[Fragmento]
Un almuerzo con Miguel Gutiérrez
Un almuerzo con Miguel Gutiérrez
Jerónimo Pimentel

Llegué al restaurante con cierta ansiedad pues hacía mucho no hablaba con él. Miguel tenía esa extraña virtud que distingue a los verdaderos conversadores que consiste en saber cuándo decir y cuándo callar. Y lo hacía sin mostrar pretensión, con el cuidado espontáneo que despierta la atención ajena. Puntual, esperaba sentado con una Coca Cola fría. Hubo primero algunos saludos y preguntas, luego un luto sentido para recordar a Oswaldo y, antes de pedir, ya estábamos en tema.
    Lo que más me sorprendió fue que tenía cinco proyectos en curso, cada uno cuidadosamente planificado. El primero estaba relacionado con la reescritura y ampliación de su ensayo "Celebración de la novela", al que quería dotar de un carácter divulgativo; el segundo consistía en la culminación de la trilogía sobre la violencia política que inició con "Confesiones Tamara Fiol" y prosiguió con "Kymper"; mientras que las otras ideas, aún a nivel de bocetos e inquietudes, recién estaban en proceso de convertirse en historias aunque sus carpetas de investigación ya estaban llenas. Uno de los proyectos, sin embargo, nos detuvo considerablemente y terminaría ocupando el almuerzo, y llegó a él a propósito de la muerte de Ali.

[Consigna]
Reproduce sin cambios la parte del fragmento sobre el almuerzo con Miguel Gutiérrez que comienza con las palabras "Llegué al restaurante" y termina con "estábamos en tema.".

[Registros de datos]
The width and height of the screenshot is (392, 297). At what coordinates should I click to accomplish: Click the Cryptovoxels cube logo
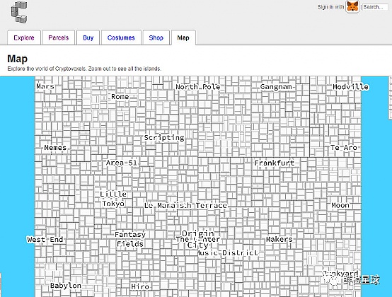[x=19, y=12]
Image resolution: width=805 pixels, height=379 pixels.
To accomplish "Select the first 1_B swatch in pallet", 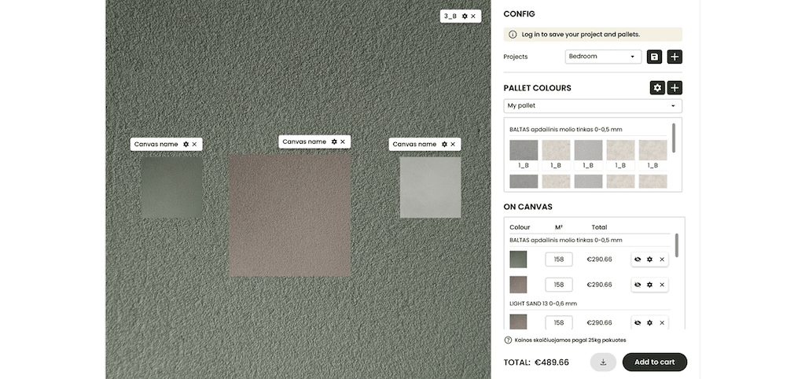I will (x=523, y=150).
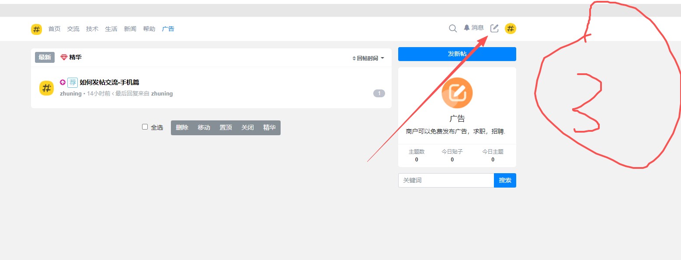Click the 置顶 button
681x260 pixels.
coord(226,128)
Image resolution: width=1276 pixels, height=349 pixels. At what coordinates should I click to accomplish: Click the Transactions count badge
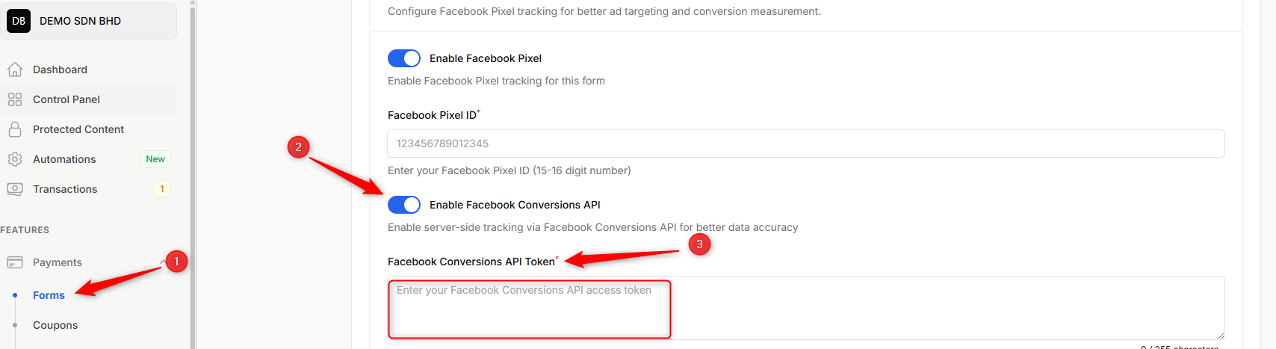click(x=162, y=189)
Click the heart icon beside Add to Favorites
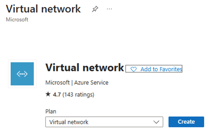This screenshot has height=137, width=213. [x=134, y=69]
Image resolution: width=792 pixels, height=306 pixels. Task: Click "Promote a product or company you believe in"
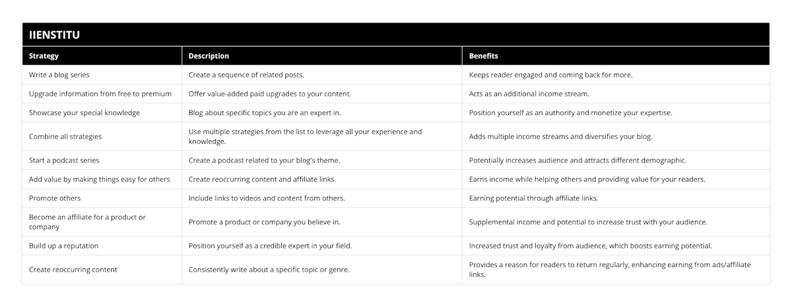[x=265, y=221]
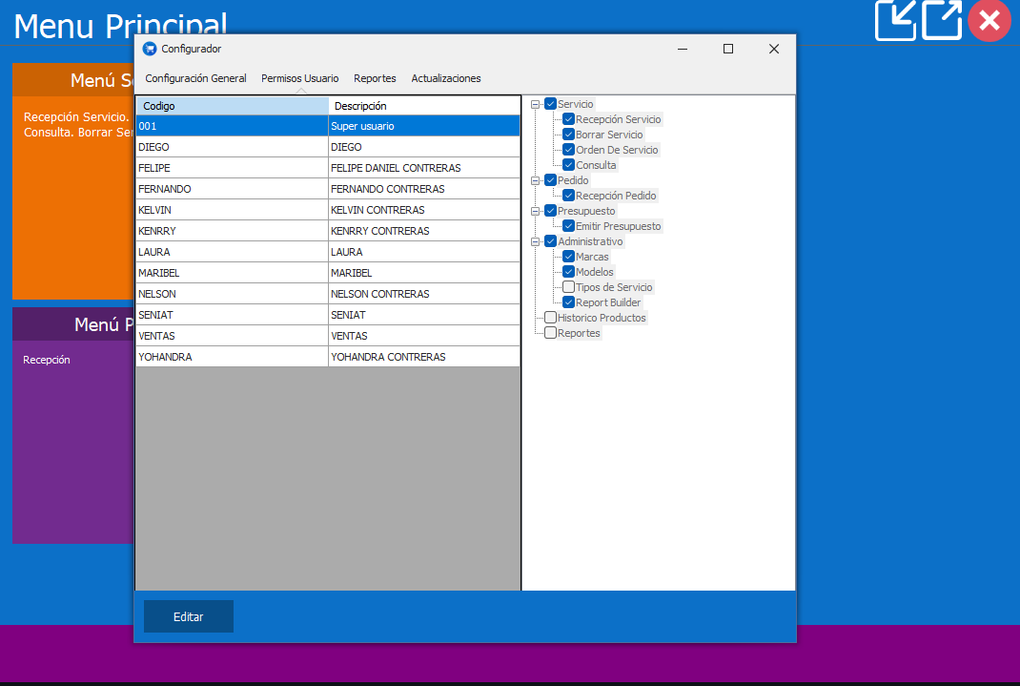Viewport: 1020px width, 686px height.
Task: Check the Historico Productos checkbox
Action: point(550,318)
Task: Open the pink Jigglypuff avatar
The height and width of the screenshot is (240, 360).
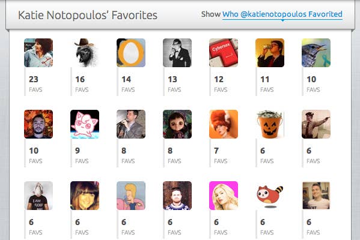Action: (85, 124)
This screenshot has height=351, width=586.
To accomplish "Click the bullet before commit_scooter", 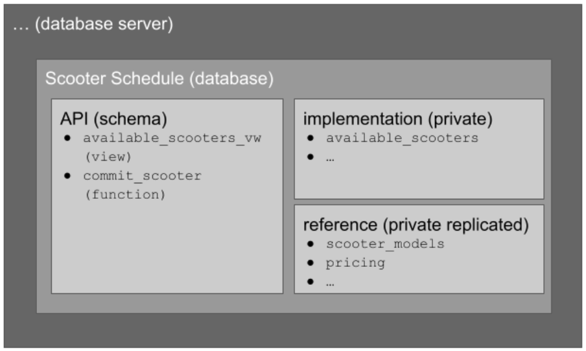I will coord(68,176).
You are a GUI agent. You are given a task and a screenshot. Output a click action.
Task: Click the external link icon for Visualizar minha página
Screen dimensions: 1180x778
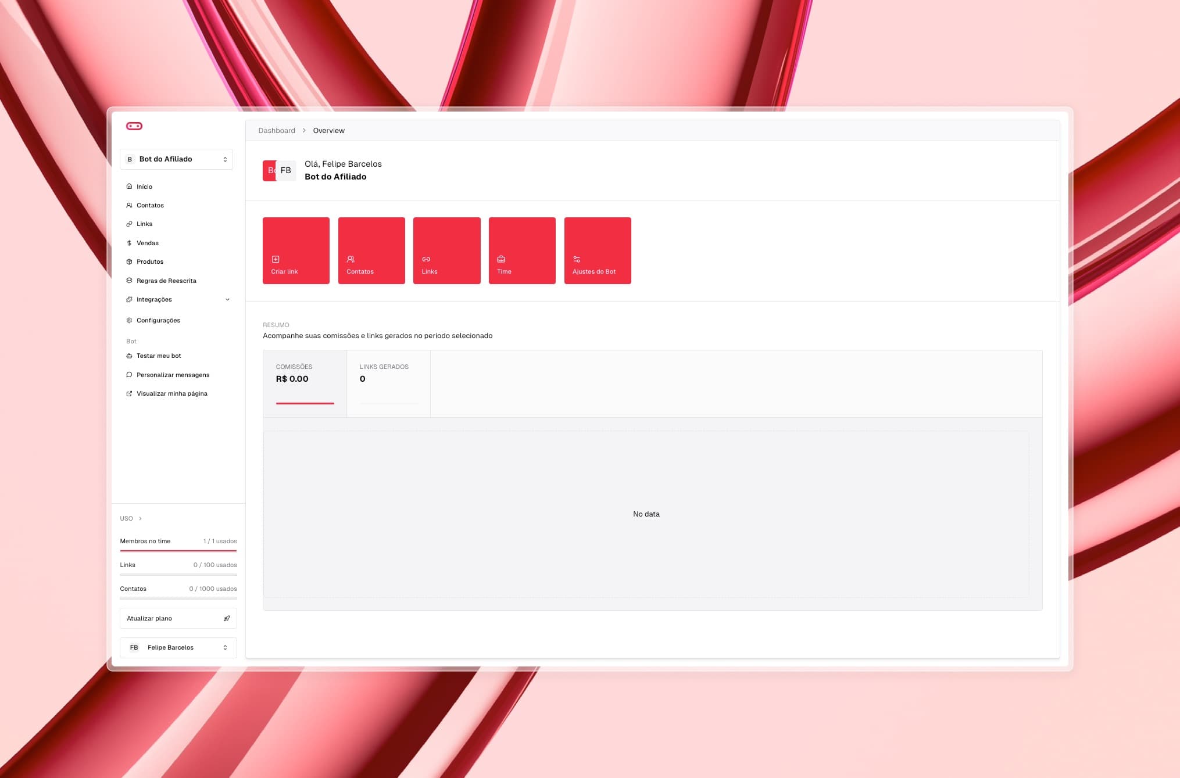click(x=129, y=393)
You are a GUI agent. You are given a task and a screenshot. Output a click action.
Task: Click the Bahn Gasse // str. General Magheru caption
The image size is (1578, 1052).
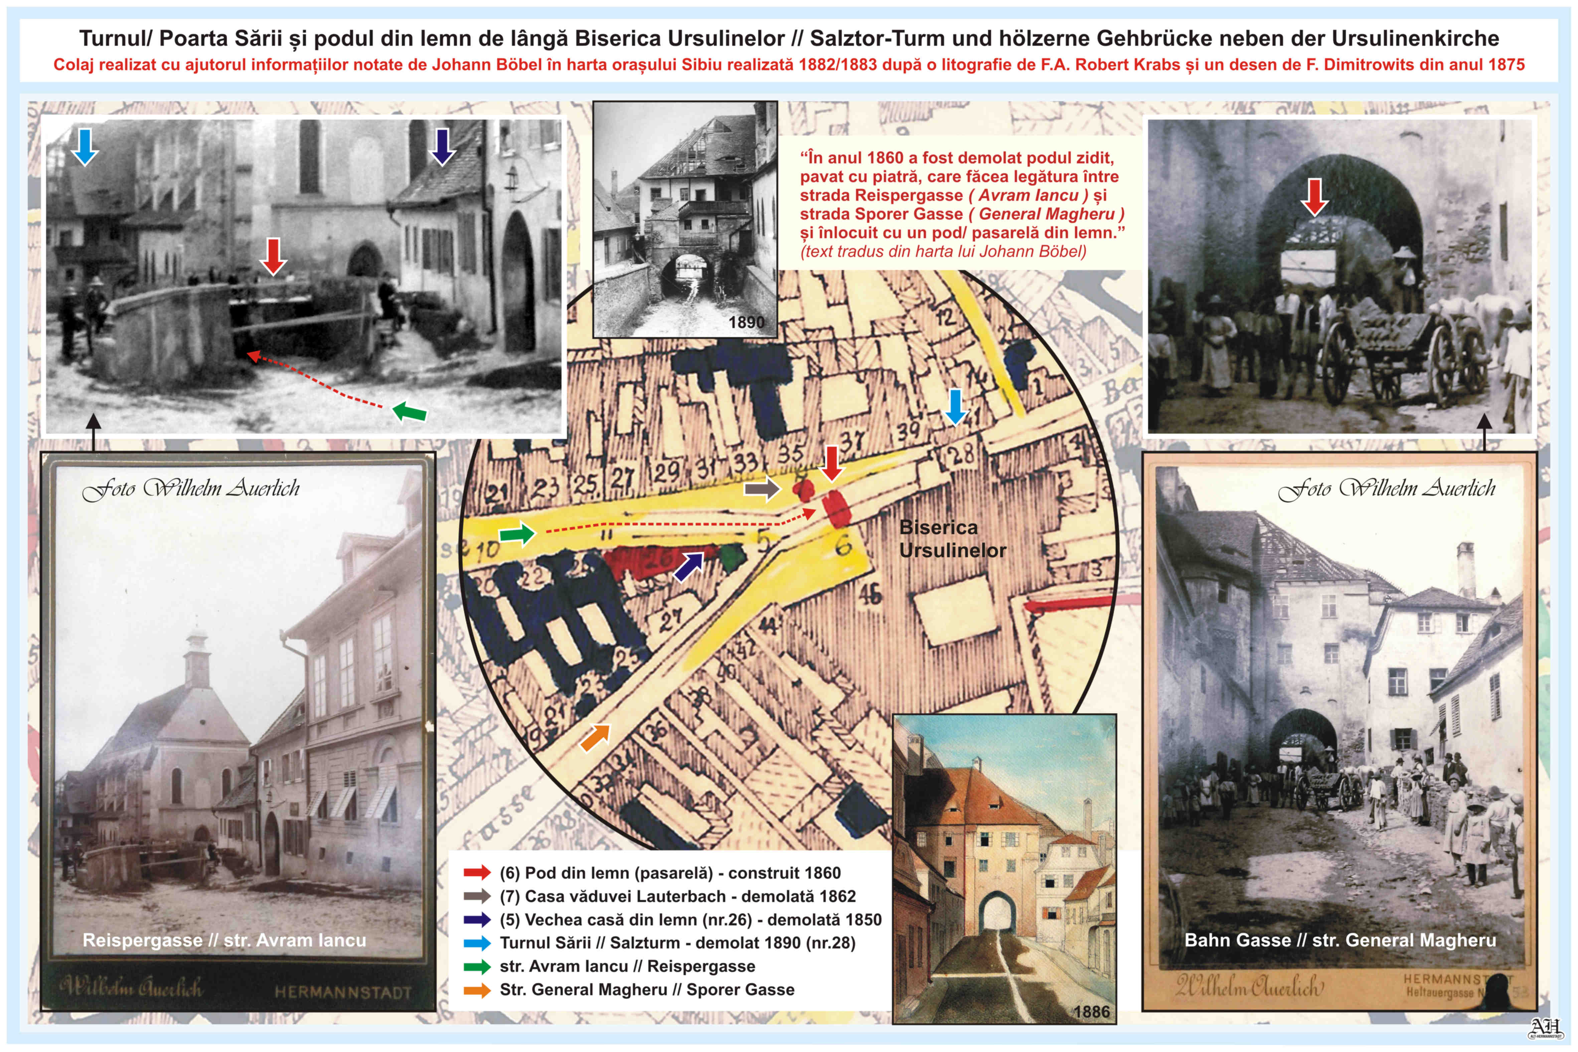click(x=1340, y=940)
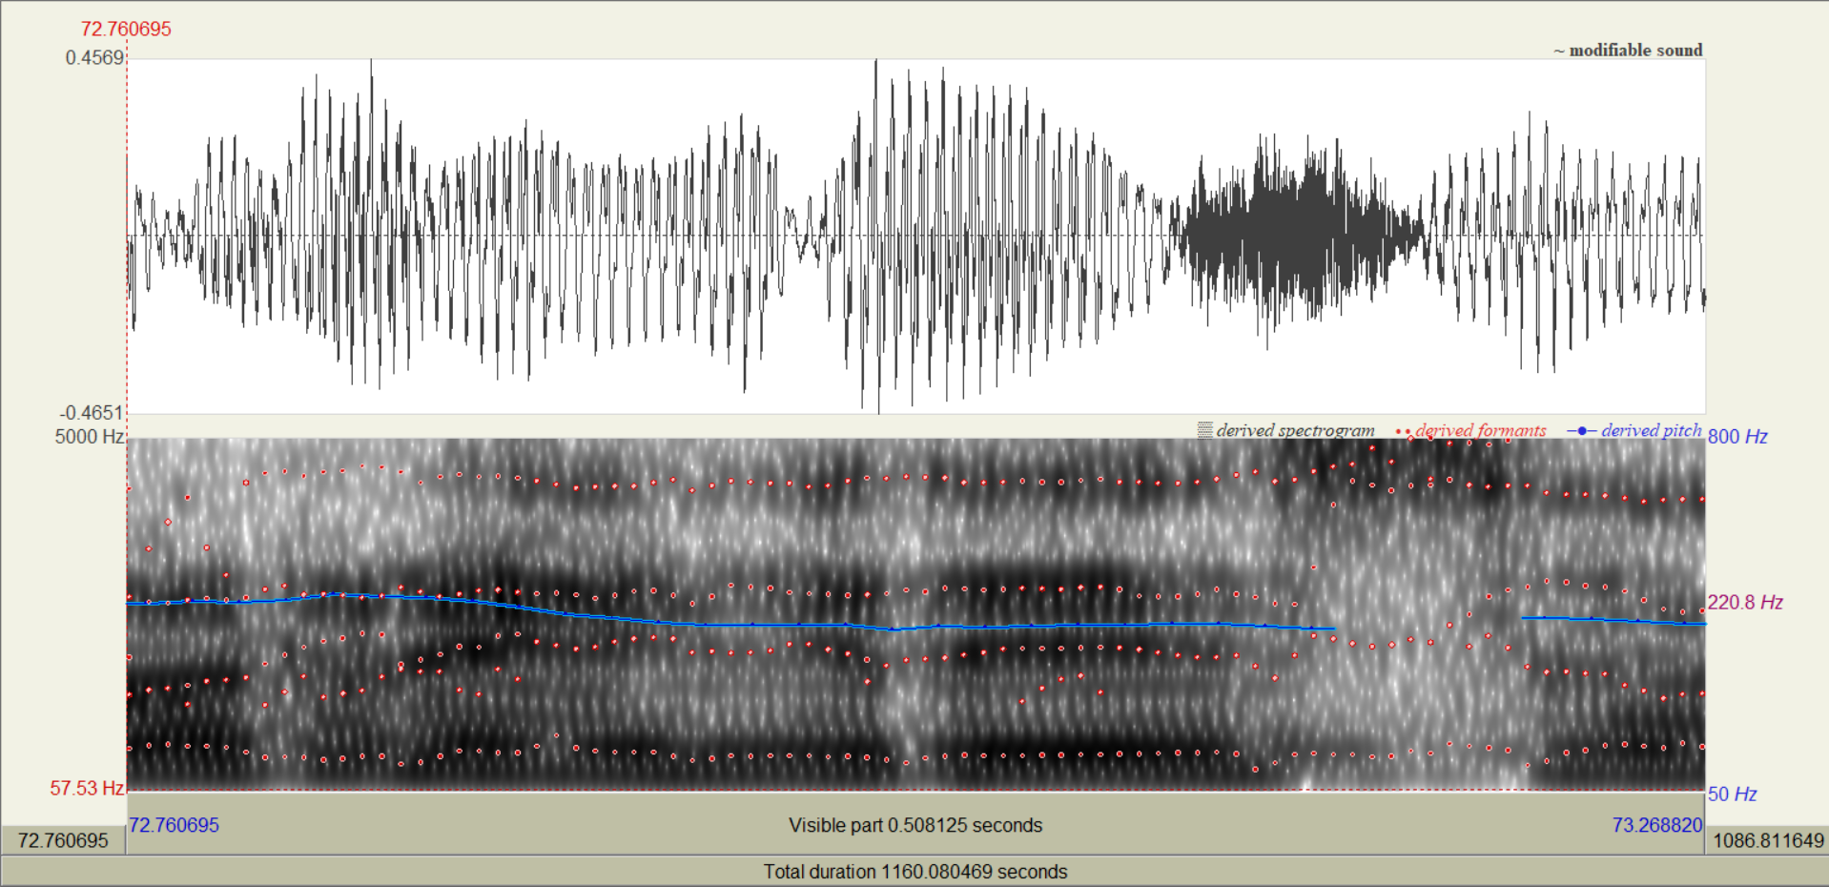This screenshot has width=1829, height=887.
Task: Play the 72.760695 segment in the bottom-left bar
Action: tap(63, 840)
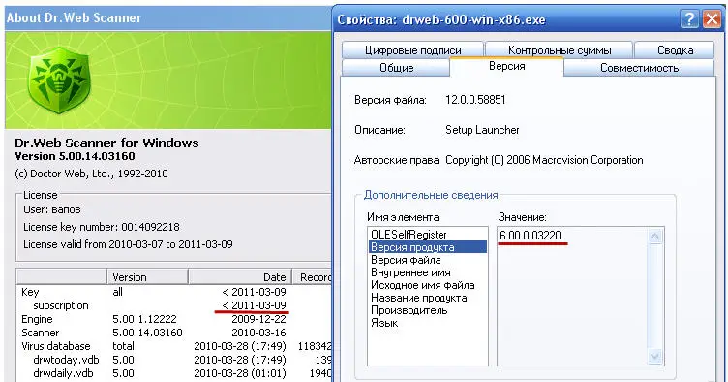Go to the Общие tab
The image size is (728, 382).
pos(396,68)
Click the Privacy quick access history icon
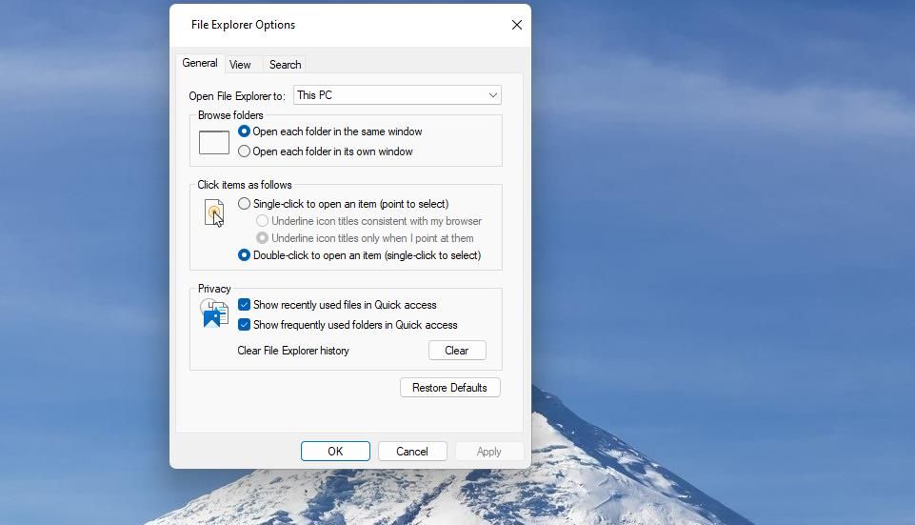 [214, 313]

[Solución]
Llegué al restaurante con cierta ansiedad pues hacía mucho no hablaba con él. Miguel tenía esa extraña virtud que distingue a los verdaderos conversadores que consiste en saber cuándo decir y cuándo callar. Y lo hacía sin mostrar pretensión, con el cuidado espontáneo que despierta la atención ajena. Puntual, esperaba sentado con una Coca Cola fría. Hubo primero algunos saludos y preguntas, luego un luto sentido para recordar a Oswaldo y, antes de pedir, ya estábamos en tema.